今季の同種目初戦となった木南道孝記念(10日、大阪・ヤンマースタジアム長居)は「前半から動きが悪い走りになってしまった」とリズムに乗ることができず、32分59秒68で9位。レース後には悔しさをにじませつつも「最低でも(1キロ)3分20秒のペースからは落としたくない気持ちがあったので、そこだけはしっかり守ることができたのは良かった」と一定の手応えを口にした。
大学時代はケガで苦しい時間を過ごしたものの、社会人2年目の今季は多くのレースに参戦している。次週には東日本実業団選手権(山形)の5000メートルに出場予定で「ケガという面では全く問題なく練習を積めている」とコンディションは万全。3月には1200キロを超える走り込みをこなしたという。オーバーワークは禁物だが、本紙に「走れない悩みより全然いい」と明かすなど、充実の日々を過ごしている。

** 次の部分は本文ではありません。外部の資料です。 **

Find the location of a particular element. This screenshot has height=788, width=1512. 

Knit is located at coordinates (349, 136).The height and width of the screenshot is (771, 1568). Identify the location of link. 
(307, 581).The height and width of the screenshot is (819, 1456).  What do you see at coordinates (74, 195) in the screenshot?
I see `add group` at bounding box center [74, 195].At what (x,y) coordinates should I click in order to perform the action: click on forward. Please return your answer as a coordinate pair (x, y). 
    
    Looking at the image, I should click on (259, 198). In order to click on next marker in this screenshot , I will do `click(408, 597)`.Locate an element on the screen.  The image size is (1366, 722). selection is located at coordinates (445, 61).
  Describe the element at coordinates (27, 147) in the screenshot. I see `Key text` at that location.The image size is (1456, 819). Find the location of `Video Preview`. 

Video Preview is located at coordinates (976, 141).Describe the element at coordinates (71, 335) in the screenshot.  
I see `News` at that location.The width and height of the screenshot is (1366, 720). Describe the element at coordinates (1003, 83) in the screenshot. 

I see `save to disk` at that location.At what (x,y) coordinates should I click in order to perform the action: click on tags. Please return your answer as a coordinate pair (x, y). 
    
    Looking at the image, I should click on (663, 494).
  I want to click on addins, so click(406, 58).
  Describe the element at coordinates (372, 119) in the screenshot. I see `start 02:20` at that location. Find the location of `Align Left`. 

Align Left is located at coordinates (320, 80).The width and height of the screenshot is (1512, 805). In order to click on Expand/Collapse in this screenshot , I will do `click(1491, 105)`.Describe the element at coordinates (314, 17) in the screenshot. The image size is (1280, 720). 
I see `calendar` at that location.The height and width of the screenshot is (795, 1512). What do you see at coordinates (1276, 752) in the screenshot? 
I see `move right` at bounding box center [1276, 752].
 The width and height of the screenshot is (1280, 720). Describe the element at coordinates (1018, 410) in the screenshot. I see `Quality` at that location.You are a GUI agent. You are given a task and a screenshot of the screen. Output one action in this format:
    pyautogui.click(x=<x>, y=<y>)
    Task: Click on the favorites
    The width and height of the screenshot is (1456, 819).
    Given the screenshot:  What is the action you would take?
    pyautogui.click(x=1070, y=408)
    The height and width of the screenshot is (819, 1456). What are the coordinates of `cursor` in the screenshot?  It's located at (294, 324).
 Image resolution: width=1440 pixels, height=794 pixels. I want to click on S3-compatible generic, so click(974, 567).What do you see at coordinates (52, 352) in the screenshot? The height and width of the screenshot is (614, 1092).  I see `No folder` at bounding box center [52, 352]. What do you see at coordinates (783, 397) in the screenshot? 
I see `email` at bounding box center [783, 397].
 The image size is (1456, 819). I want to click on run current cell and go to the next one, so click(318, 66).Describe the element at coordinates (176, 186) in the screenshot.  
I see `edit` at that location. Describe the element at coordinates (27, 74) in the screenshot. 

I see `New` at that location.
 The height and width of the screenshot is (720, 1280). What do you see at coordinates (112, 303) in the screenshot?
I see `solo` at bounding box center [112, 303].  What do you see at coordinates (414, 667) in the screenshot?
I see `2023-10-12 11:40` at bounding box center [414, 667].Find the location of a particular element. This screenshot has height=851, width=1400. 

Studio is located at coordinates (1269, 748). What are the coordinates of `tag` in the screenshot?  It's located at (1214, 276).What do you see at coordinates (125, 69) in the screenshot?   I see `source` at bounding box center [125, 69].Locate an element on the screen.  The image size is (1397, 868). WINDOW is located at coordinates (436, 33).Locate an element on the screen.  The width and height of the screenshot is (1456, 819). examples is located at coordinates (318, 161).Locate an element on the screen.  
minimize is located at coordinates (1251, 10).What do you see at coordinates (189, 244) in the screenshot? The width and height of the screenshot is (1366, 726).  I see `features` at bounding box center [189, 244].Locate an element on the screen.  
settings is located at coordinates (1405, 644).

今季はマラソンデビューを見据えて活動。2028年ロサンゼルス五輪出場を目標に掲げる上で、北海道マラソン(8月30日)の出走を目指している。「今後の合宿や走り込みだったり、ケガとかの具合によっては見送るかもしれないが、もし狙えればしっかりやっていきたい」と力強く語った。
東日本実業団選手権後はマラソンにシフトした練習を積んでいく構え。北海道マラソンでの五輪代表選考会「マラソングランドチャンピオンシップ(MGC)」切符獲得に向けて「記録というよりは、安定した練習の中でMGCを確実に狙いたい」。大舞台への道は自らの足で切り開いていく。